Date:     Thu, 5 Nov 87 10:26:29 EST
From:     Bernie Cosell <cosell@WILMA.BBN.COM>

I picked up a "deluxe Rubik's Magic" at Games People Play the other day.
It is a twelve-square magic. Has anyone solved this guy yet? My wife
has been hacking on it some and and has managed to run it from the
starting state (2x6) to the target state (as in the normal Magic, but
moreso), but not enough comprehension of it all yet to get all the
circle pieces in the right places, yet.

Well, /my/ wife solved it.

It seems to be more fun that the normal magic because if you ignore
the circles you can make a bunch of interesting shapes (the big-hollow-
square was neat to blunder into).

You bet! As a matter of fact the order-6 puzzle is so much more fun
than the order-4 that I am wondering whether higher orders might be
even more fun.
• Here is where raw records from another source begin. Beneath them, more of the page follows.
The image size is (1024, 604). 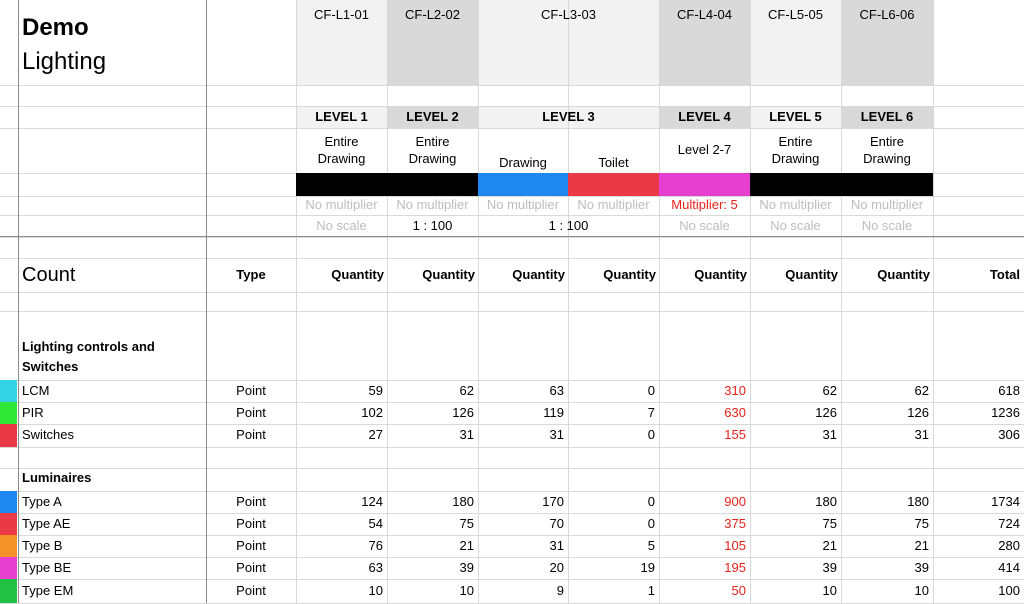 I want to click on quantity-cell: 19, so click(x=614, y=568).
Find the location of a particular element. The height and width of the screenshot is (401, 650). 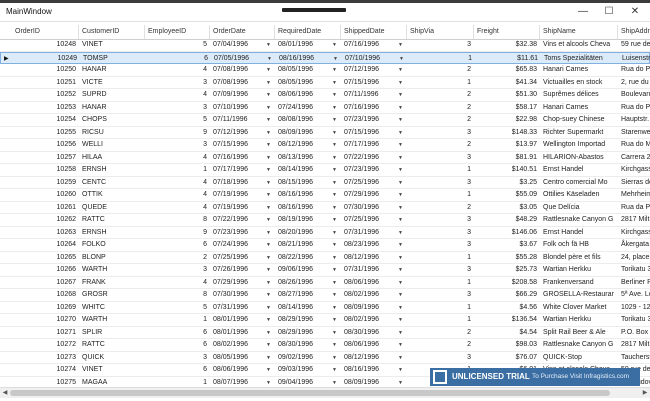

cell-orderdate: 08/06/1996 is located at coordinates (238, 370).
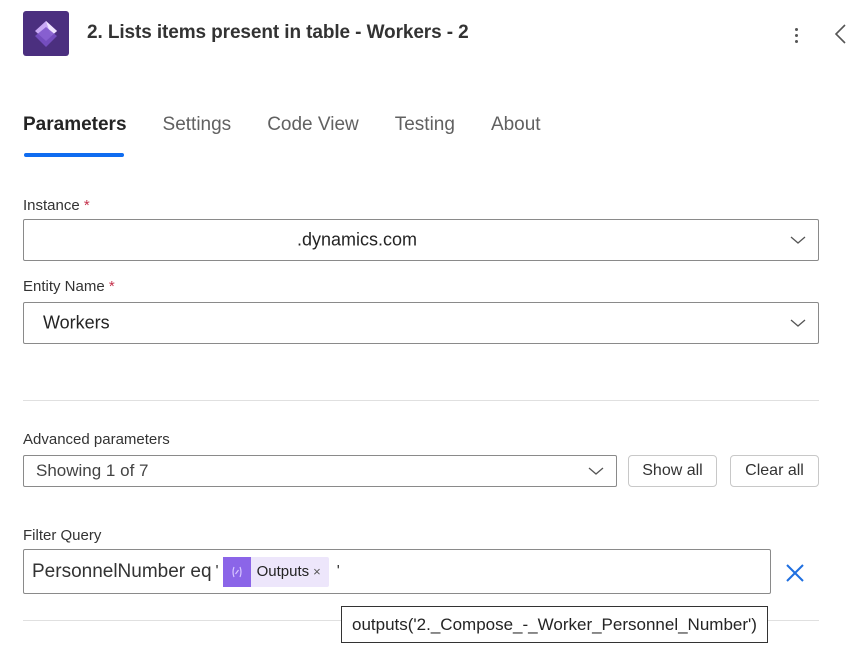  I want to click on connector-icon, so click(46, 34).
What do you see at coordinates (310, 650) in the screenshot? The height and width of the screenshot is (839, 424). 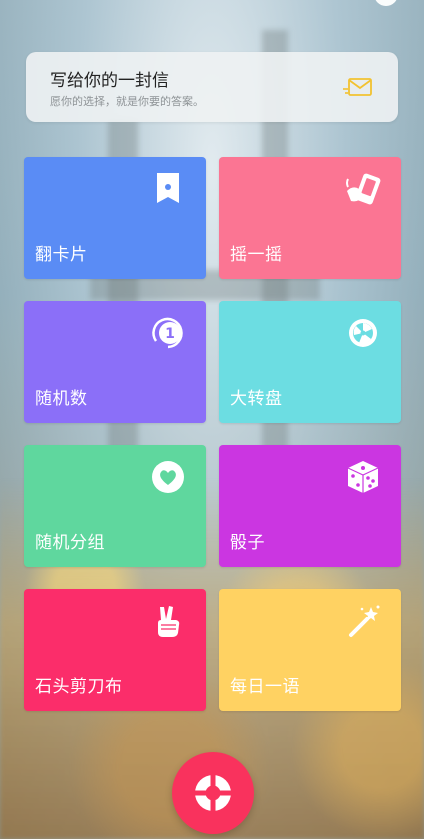 I see `tile-daily-quote: 每日一语` at bounding box center [310, 650].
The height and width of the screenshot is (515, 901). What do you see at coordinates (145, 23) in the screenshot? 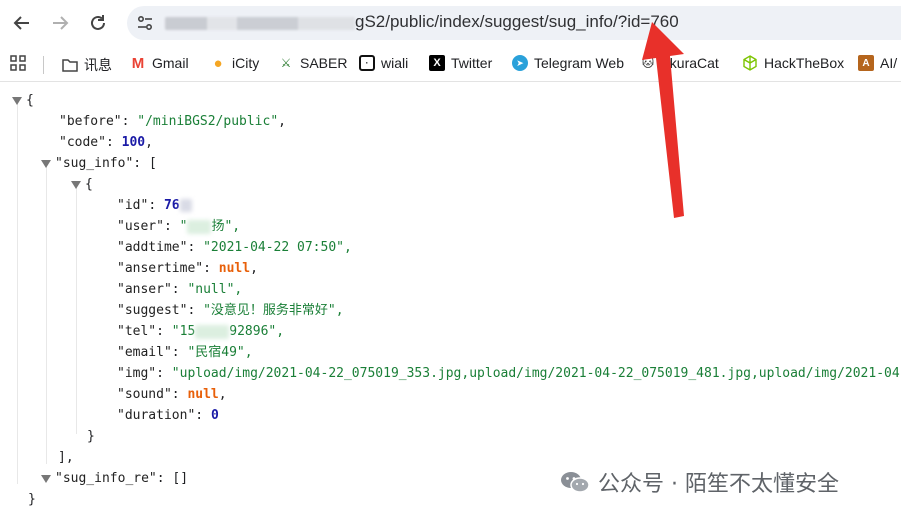
I see `tune-icon` at bounding box center [145, 23].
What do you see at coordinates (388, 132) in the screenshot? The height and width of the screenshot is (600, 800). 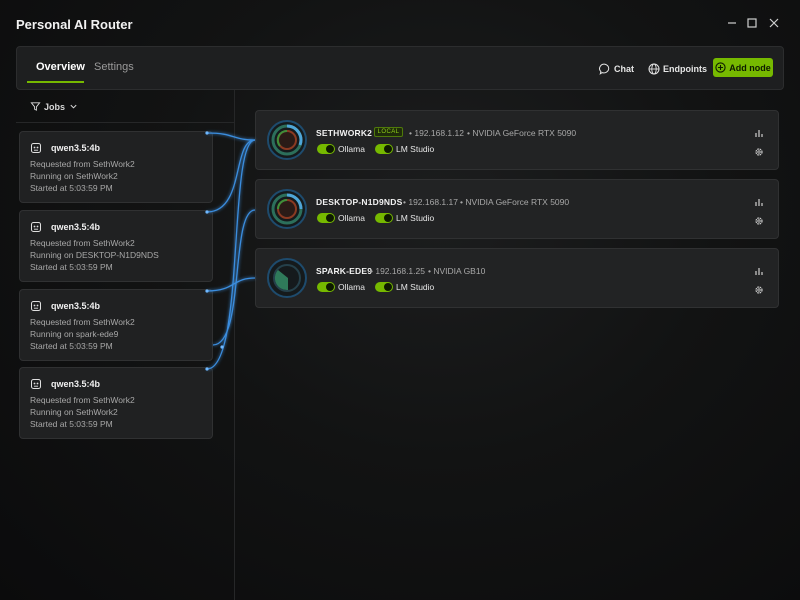 I see `local-badge: LOCAL` at bounding box center [388, 132].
In my opinion the order-4 cube was /less/ fun than the
order-3, and it's a pleasure to see a puzzle where bigger really is
better.

Jenny and I have a conjecture that if a given flat shape is possible,
a flat shape that is derived from the possible one by moving a single
square one step diagonally -- is impossible. There is probably a parity
argument lurking somewhere that can prove this.

Is a similar puzzle with triangular tiles possible?